[Start]
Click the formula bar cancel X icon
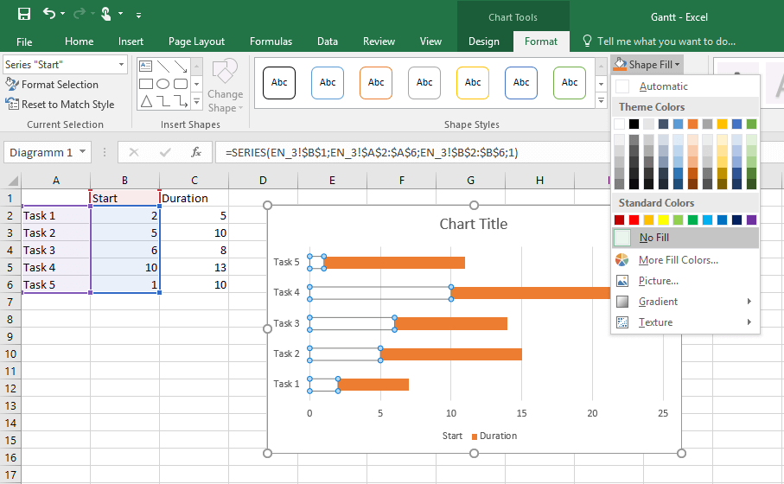 133,152
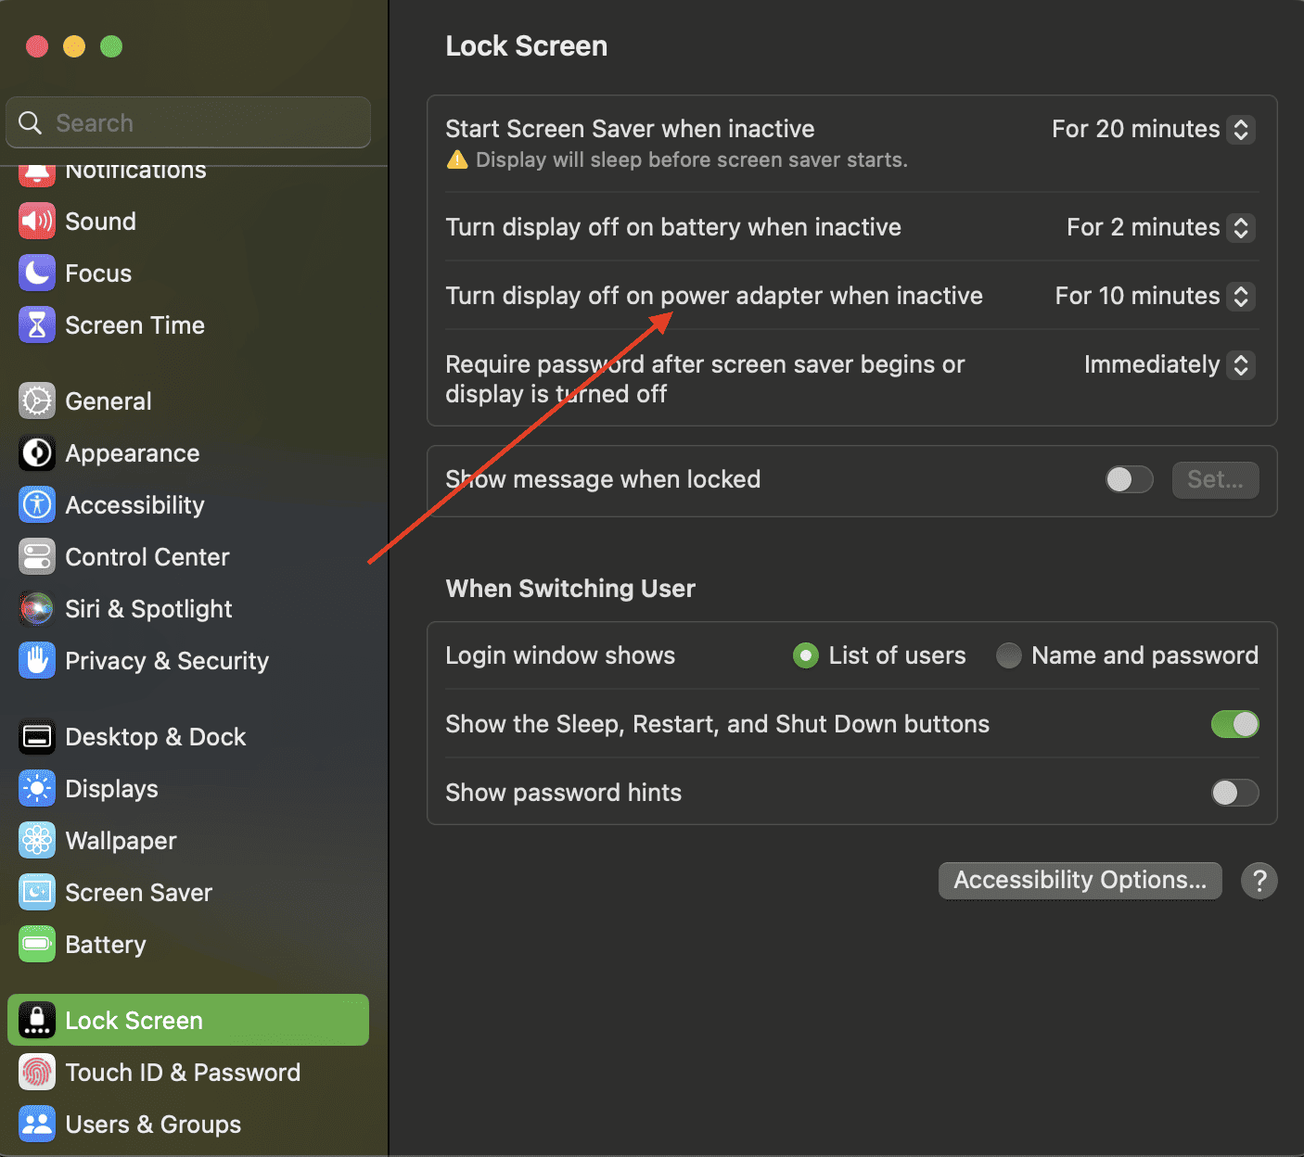The height and width of the screenshot is (1157, 1304).
Task: Change password requirement from Immediately
Action: [x=1241, y=364]

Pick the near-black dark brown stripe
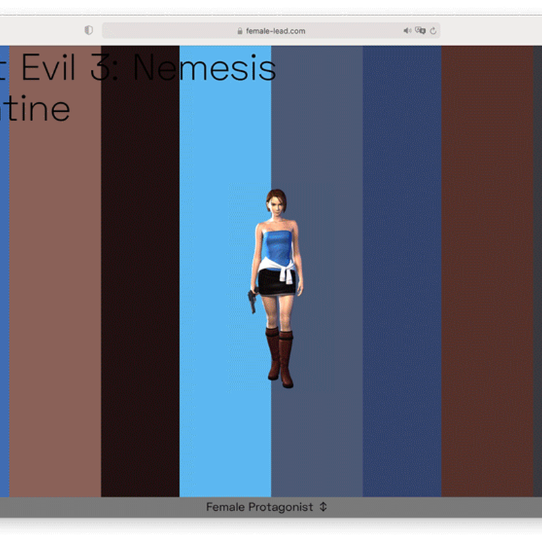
[End]
Directive ::
Reproduce every line of the listing above, leaving out the pictures.

Result for this exercise ::
Click the formula bar cancel X icon
 133,152
The height and width of the screenshot is (1157, 1304).
Task: Change password requirement from Immediately
Action: [x=1241, y=364]

Pick the near-black dark brown stripe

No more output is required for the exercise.